From “Rainbow Grandpa” all the way to Italy our journey will focus on today’s Italian street art and on the street artists whose works show for the whole world to see different aspects of customary, normal, daily life just as old Huang does.
CIBO
Cibo’s art is aimed at enhancing the environment and at enriching it through its cultural contribution, for street art and the ideas it conveys have the power to go straight to and remain in the minds of viewers. Cibo’s art is meant to do away with the hate symbols and captions that stand out on the walls of buildings in Verona, his hometown, and to do so the artist covers them with images of strawberries, water melons and food in general following his artistic inspiration or whatever a swastika or a hate symbol may suggest. Cibo gives art a central role in viewers’ thinking precisely as Huang does in Taiwan, to remind us that art is an asset and a resource just as food is.
JORIT AGOCH
A citizen of the world, Jorit Agoch was born in Naples of an Italian father and a Dutch mother, and since he was a teenager has used sprays to express his art on buildings’ walls. Through his murals the artist wants to narrate stories focused on men and to provide insensitive minds with new stimuli by realistically portraying human faces whose cheeks are usually marked by two red stripes. By so doing Jorit Agoch pictorially portrays human faces that crowd his “Human Tribe”, that is a world where all social hierarchies are abolished.
MAUPAL
Maupal’s Super Pope is famous worldwide. It appeared on the walls of buildings in Rome’s Borgo Pio district and represents Pope Francis in the classic superhero pose with an outstretched arm and clenched fist. This wall painting by Maupal also appeared on an unused shop window in L’Aquila on the anniversary of the apparition of the Madonna of Lourdes, as a positive symbol for a city that has not yet recovered from the wounds caused by the earthquake. The Super Pope wall painting was promptly erased although the artist met the Pope and gave him a painting reproducing his work. Maupal ran once more into censorship with a wall painting in Rione di Borgo, Via del Campanile, Rome. The work represents Pope Francis playing a game of morris while a Swiss guard keeps watch. Maupal’s wrong, perhaps, consists in providing his fellow men with symbols drawn on the walls of buildings, an instantaneous and long lasting form of communication.
WALLY AND ALITA
Wally and Alita started their artistic activity with handmade drawings and posters while bringing to near perfection the stencil technique that has gained them fame in the world of street art. Their artistic career further evolved with the Orticanoodles, based in the Ortica district, Milan, and had a tremendous boost when they exhibited their works in the streets of the main European cities, first with stickering operations and poster glueing, and later with creations based on a pop code focused on the use of the stencil technique.
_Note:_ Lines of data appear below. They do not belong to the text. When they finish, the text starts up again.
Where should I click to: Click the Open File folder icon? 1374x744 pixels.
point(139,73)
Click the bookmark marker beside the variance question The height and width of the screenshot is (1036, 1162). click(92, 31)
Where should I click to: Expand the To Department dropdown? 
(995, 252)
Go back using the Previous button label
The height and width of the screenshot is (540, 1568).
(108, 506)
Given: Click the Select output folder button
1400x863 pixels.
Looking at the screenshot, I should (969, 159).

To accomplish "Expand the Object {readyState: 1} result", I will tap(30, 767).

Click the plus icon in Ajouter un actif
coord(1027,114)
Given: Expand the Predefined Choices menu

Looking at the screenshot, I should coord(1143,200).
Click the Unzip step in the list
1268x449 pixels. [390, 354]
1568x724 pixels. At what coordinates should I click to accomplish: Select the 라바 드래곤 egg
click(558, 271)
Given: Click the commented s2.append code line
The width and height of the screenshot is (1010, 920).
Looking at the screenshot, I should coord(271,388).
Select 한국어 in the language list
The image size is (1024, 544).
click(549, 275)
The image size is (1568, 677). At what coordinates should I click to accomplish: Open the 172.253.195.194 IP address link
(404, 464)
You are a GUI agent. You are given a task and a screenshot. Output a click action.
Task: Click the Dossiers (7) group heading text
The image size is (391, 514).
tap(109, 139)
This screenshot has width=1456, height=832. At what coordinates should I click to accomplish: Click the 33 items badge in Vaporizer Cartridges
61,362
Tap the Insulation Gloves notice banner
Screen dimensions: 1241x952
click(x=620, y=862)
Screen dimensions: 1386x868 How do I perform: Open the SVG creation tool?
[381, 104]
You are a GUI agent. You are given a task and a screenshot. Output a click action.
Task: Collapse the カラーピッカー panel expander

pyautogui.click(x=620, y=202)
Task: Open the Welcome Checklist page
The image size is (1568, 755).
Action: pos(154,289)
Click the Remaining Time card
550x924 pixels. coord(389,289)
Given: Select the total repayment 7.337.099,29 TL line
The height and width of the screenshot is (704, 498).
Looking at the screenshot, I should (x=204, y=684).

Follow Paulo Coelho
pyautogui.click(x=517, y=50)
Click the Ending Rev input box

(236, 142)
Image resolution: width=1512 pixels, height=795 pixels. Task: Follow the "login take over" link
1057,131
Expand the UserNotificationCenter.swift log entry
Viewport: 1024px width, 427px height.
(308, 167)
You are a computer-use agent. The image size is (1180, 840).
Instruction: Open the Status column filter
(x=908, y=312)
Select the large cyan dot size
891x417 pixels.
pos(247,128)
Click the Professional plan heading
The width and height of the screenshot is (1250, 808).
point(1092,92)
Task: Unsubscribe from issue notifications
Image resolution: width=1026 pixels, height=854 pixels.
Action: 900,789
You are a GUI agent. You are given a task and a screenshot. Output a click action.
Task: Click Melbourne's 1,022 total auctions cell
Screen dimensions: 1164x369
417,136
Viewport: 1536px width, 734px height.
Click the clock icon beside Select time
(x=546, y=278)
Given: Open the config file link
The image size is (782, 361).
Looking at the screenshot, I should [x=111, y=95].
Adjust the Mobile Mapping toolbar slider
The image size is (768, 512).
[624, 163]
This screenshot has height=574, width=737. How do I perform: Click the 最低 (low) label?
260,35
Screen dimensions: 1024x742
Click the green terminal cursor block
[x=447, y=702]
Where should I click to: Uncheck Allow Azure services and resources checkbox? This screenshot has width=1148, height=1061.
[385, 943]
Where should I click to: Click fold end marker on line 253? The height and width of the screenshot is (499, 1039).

Their latest works are based on the stencil on stencil new concept in which the portraits of famous leaders, iconic personages or artists are made to overlap words to create a unified narration whose characters speak to viewers.
BIANCOSHOCK
With Biancoshock’s works street art leaves buildings’ walls to become tridimensional and more site specific. His works are clever operations that change our reading of the most common urban furniture, so that the whole city becomes the artist’s ‘canvass’. The artist’s Borderline project, realized in some disused areas between Lodi and Milan, is meant to ironically bring to light the dramatic life conditions of people who are to this date compelled to literally live underground. Biancoshock himself writes in his site: “If certain critical situations can’t be avoided, let them be made comfortable at least”. Billboards, bins and other objects to be unmistakably found in every city are now given new relevance, and passers-by who normally ignore them are now unaware faced with artistic objects. The artist’s creations give originality to everyday urban furniture, and, as they evoke entirely new and different perspectives, they help open up new visions for people who often live in dull cities.